Aber auch anderen historischen Rollen gab er Fridericus-Züge, etwa seinem Feldmarschall Blücher in "Waterloo" (1929) und sogar seinem König von Sachsen in "Bismarck" (1940, Regie: Wolfgang Liebeneiner). Daneben verkörperte Gebühr wiederholt Seefahrer, etwa in "Schiffe und Menschen" (1920), "Neuland" (1924), "In Treue stark" (1926) und "Scapa Flow" (1930).
Waren Gebührs historische Rollen und seine Seefahrer meist recht eindimensional-romantisierend angelegt, konnte er in anderen Filmen mehrschichtige Charaktere entwickeln. So etwa in der Titelrolle der Balzac-Adaption "Gobseck" (1923) oder in der Doppelrolle als Schneider und Fürst in dem Gesellschaftsstück "Die Perücke" (1924). Vor allem in seinen Tonfilmen durfte Gebühr verstärkt auch sein komödiantisches Talent unter Beweis stellen, zum Beispiel in Nebenrollen als Prilop in "Casanova heiratet" (1939) und als Dorfschullehrer in "Viel Lärm um Nixi" (1941).
Beim Nazi-Regime war Otto Gebühr stets wohlgelitten. 1938 erhielt er den Titel "Staatsschauspieler"; 1944 setzte Joseph Goebbels ihn auf die "Gottbegnadeten-Liste" der "unverzichtbaren Künstler". Neben seinen propagandistisch bedeutsamen Fridericus-Darstellungen trat er gegen Ende des NS-Regimes häufig auch in leichten Unterhaltungsfilmen auf (z.B. "Immensee", 1943, oder "Die goldene Spinne", 1943), die die Bevölkerung von den Schrecken des Krieges ablenken sollten. Sein letzter NS-Film, "Der Erbförster", feierte seine Premiere kurz vor der deutschen Kapitulation im April 1945.
Nach Kriegsende wurde Otto Gebühr von den Alliierten mit einem Auftrittsverbot belegt; einige seiner Filme durften nicht mehr gezeigt werden. Nach seiner Entnazifizierung kehrte er 1947 an der Seite von Lil Dagover ans Theater zurück, mit einer Hauptrolle in "Der Kirschgarten" an der Berliner Komödie.

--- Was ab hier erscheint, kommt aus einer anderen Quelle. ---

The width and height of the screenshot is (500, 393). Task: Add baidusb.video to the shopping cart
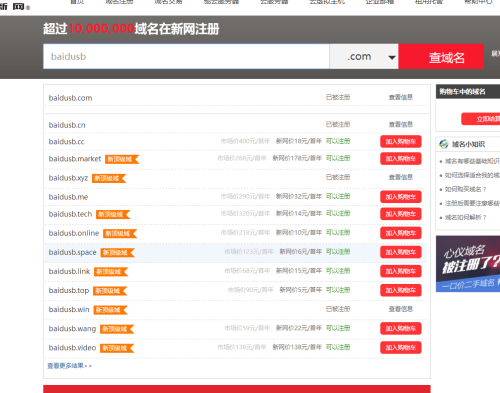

Dem Kino wendete Gebühr sich erst mit Beginn der 1950er Jahre wieder regelmäßig zu. Man sah ihn vorwiegend in Heimatfilmen, Krimis und Schmonzetten, meist in Chargenrollen als kauzigen Gesellen oder amüsant-exzentrischen Würdenträger. Der umstrittene Regisseur Veit Harlan, mit dem Gebühr schon unter den Nazis gedreht hatte, besetzte ihn in einer Nebenrolle seines ersten Nachkriegsfilms "Unsterbliche Geliebte" (1951). In den nächsten Jahren arbeiteten die beiden noch vier Mal zusammen, etwa bei der Ehekomödie "Die blaue Stunde" (1953). Aber auch sonst war Gebühr sehr gefragt. Zwischen 1950 und 1954 spielte er in nahezu 30 Produktionen mit, darunter Klassiker wie "Grün ist die Heide" (1951), "Sauerbruch – Das war mein Leben" (1954) und "Rosen-Resli" (1954).

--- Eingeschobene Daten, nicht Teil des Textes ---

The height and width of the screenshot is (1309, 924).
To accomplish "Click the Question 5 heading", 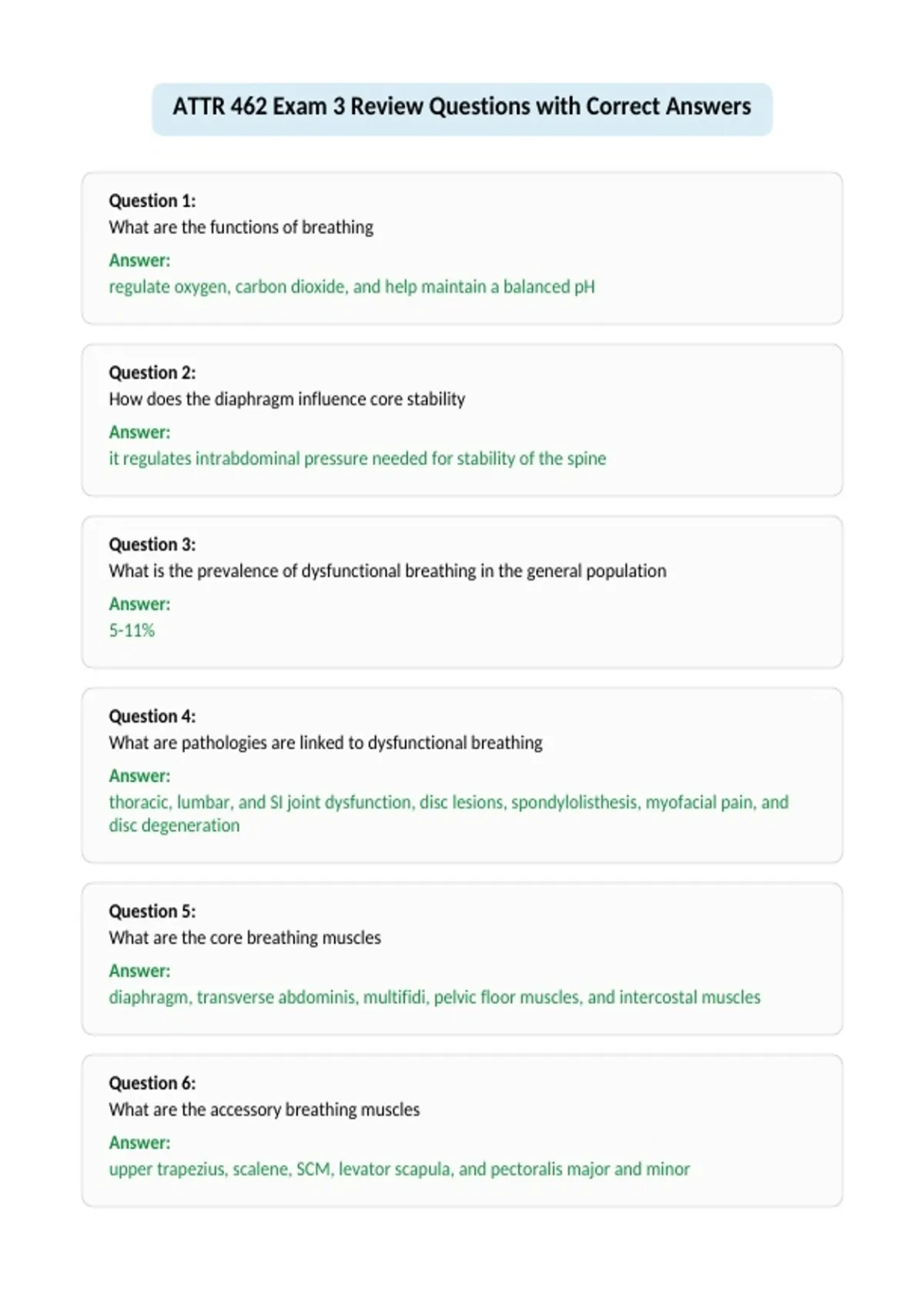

Noch vor Abschluss der Dreharbeiten zu "Rosen-Resli" starb Otto Gebühr am 13. März 1954 in Wiesbaden an einem Herzinfarkt. Bis 1950 war er in zweiter Ehe mit der Schauspielerin Doris Krüger verheiratet; seine Tochter aus erster Ehe, Hilde Gebühr (1910-1945), arbeitete kurzzeitig ebenfalls als Schauspielerin.